### EXERCISE PROMPT
Apart from the images, reproduce every record word for word.

### STORED DATA
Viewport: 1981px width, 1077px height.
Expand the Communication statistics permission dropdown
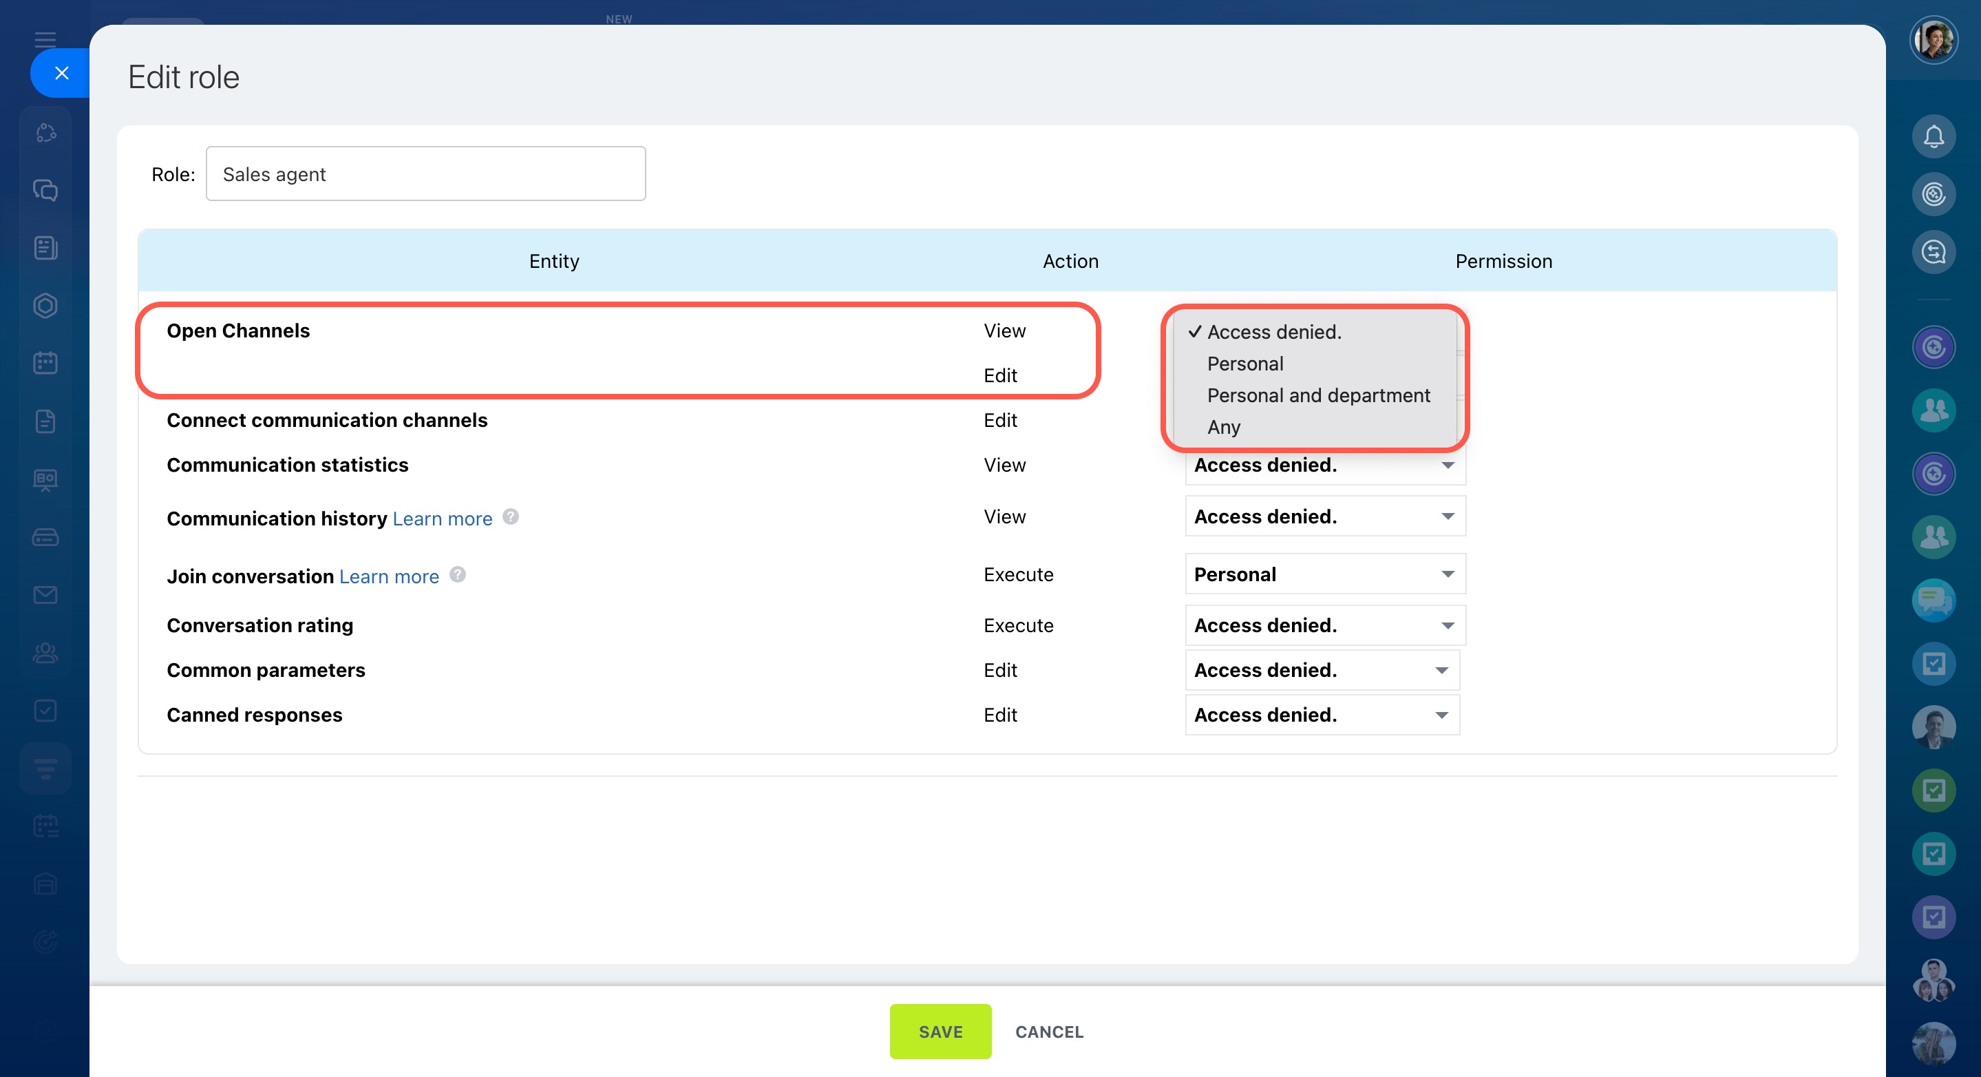[x=1324, y=466]
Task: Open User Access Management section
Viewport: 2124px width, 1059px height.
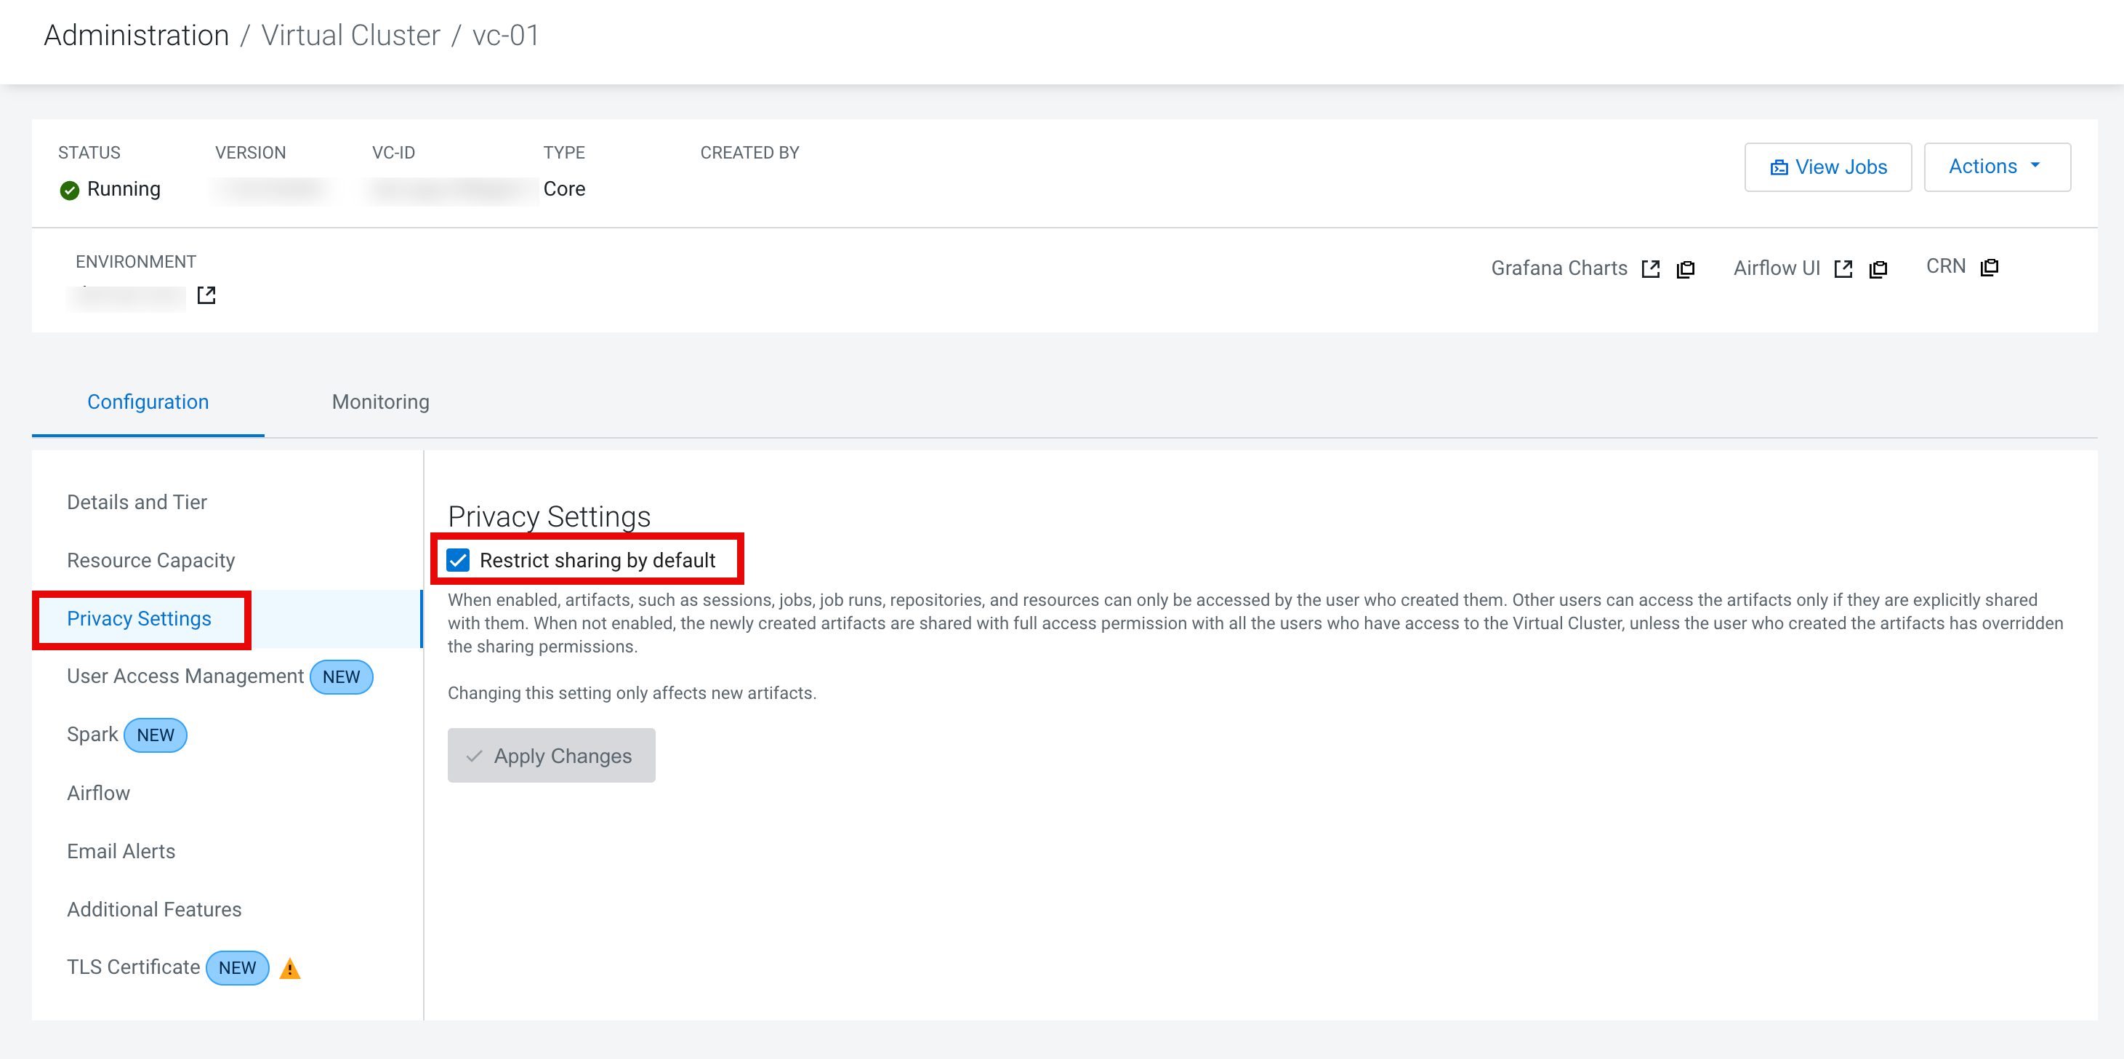Action: 186,676
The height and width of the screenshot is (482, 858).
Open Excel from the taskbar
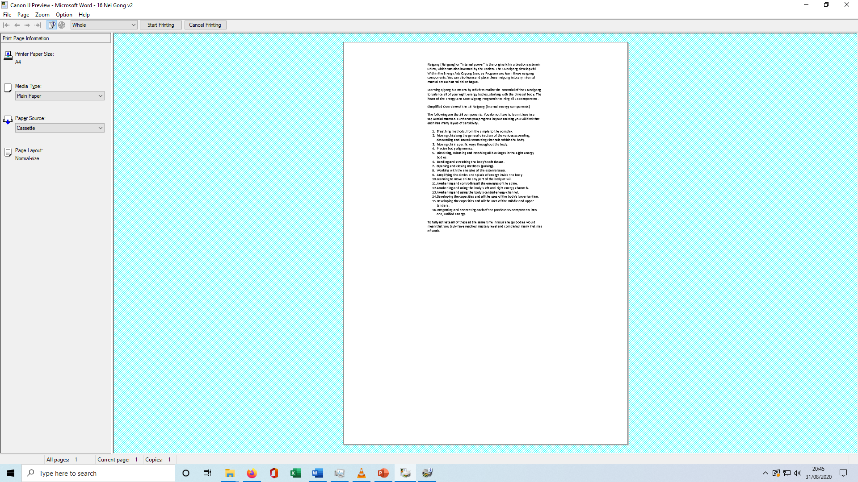pyautogui.click(x=295, y=473)
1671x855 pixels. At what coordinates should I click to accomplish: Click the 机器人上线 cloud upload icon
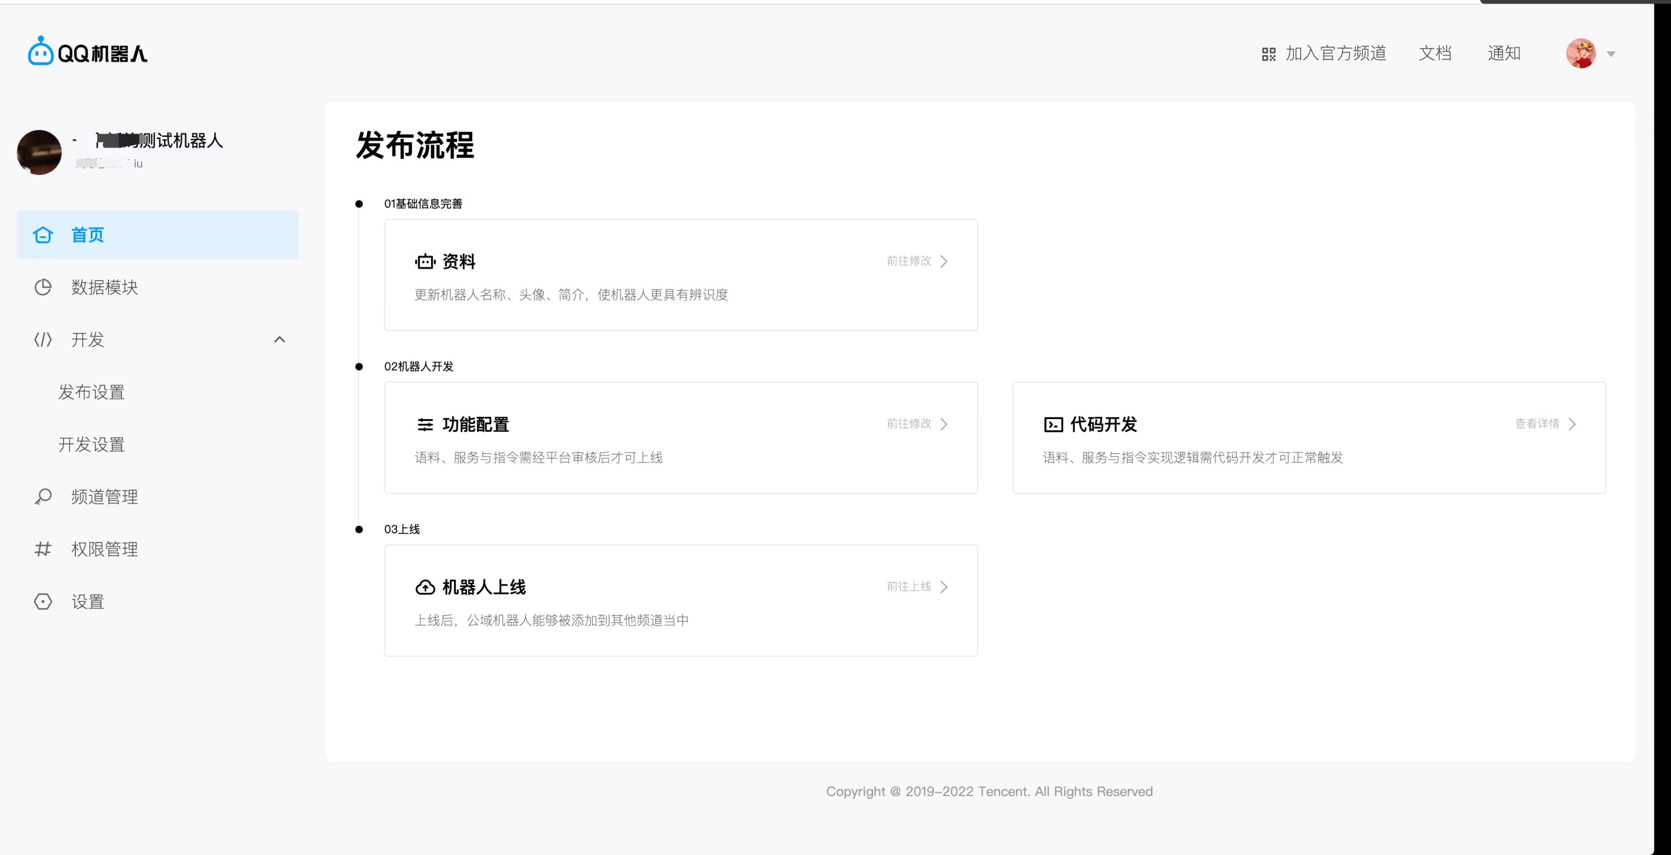click(425, 587)
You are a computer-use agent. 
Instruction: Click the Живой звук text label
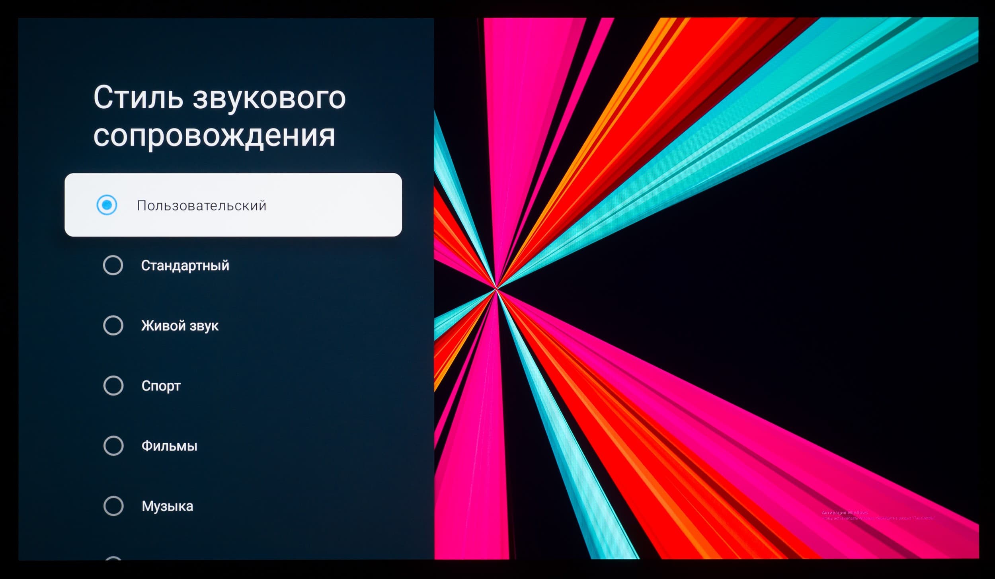coord(180,326)
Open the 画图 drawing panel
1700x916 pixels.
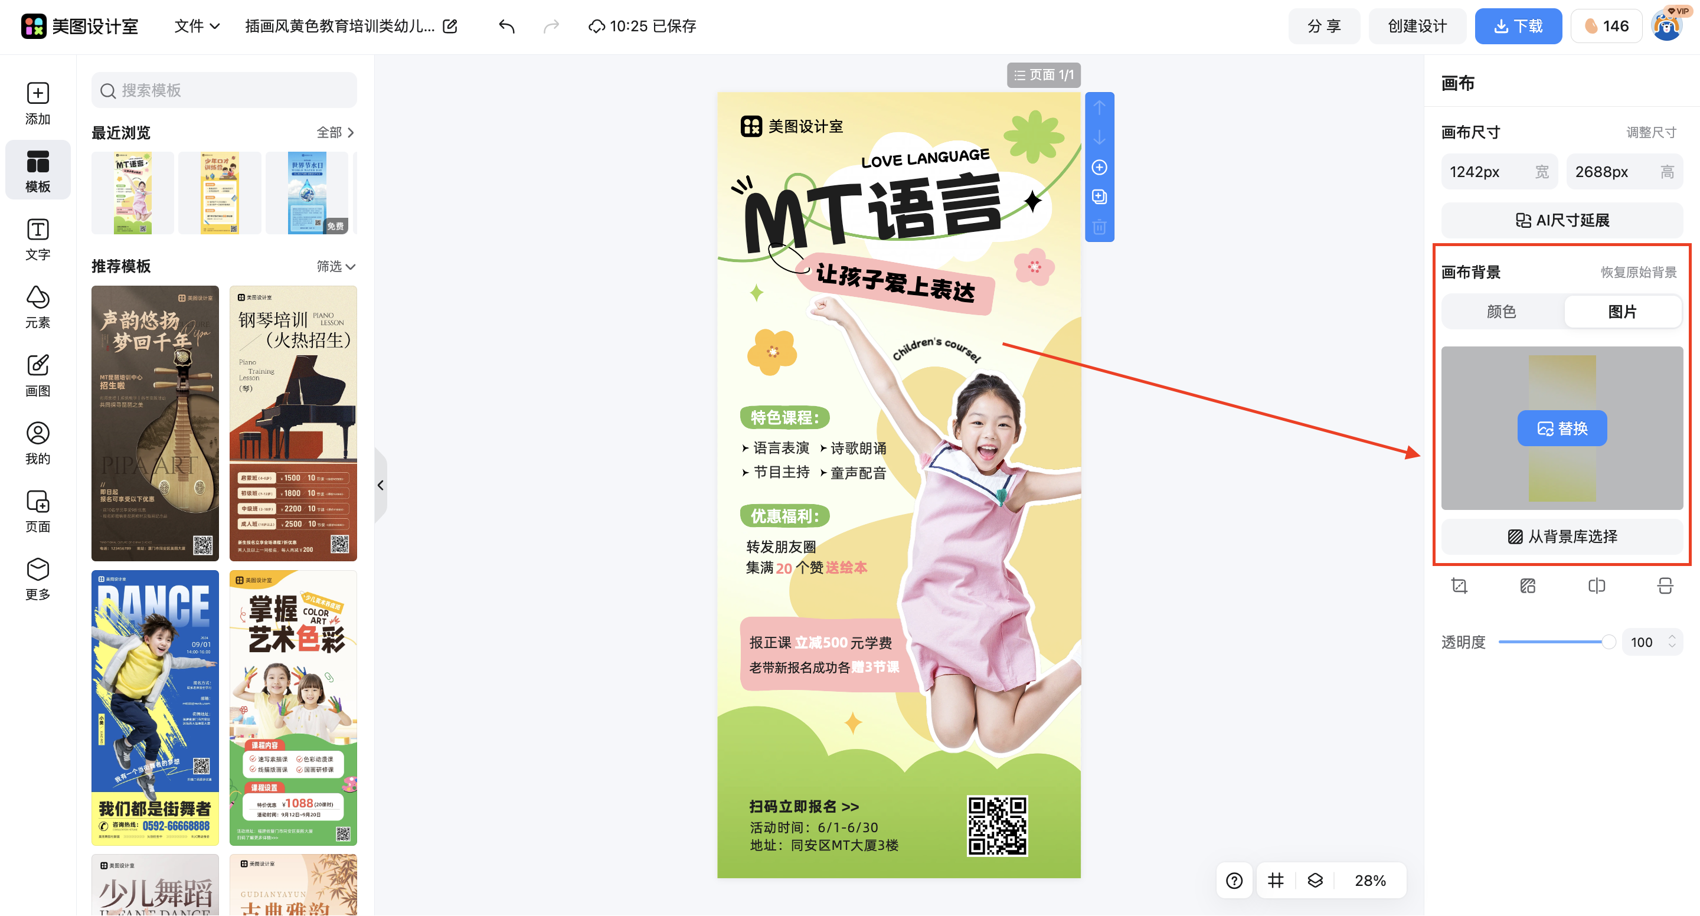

### REPLY TO THE TASK
Viewport: 1981px width, 1077px height.
Expand the Communication statistics permission dropdown
[x=1324, y=466]
Task: Open User Access Management section
Viewport: 2124px width, 1059px height.
Action: 186,676
The height and width of the screenshot is (482, 858).
Open Excel from the taskbar
pyautogui.click(x=295, y=473)
1671x855 pixels. At what coordinates should I click to accomplish: Click the 机器人上线 cloud upload icon
click(425, 587)
You are a computer-use agent. 
Instruction: Click the Живой звук text label
coord(180,326)
Open the 画图 drawing panel
1700x916 pixels.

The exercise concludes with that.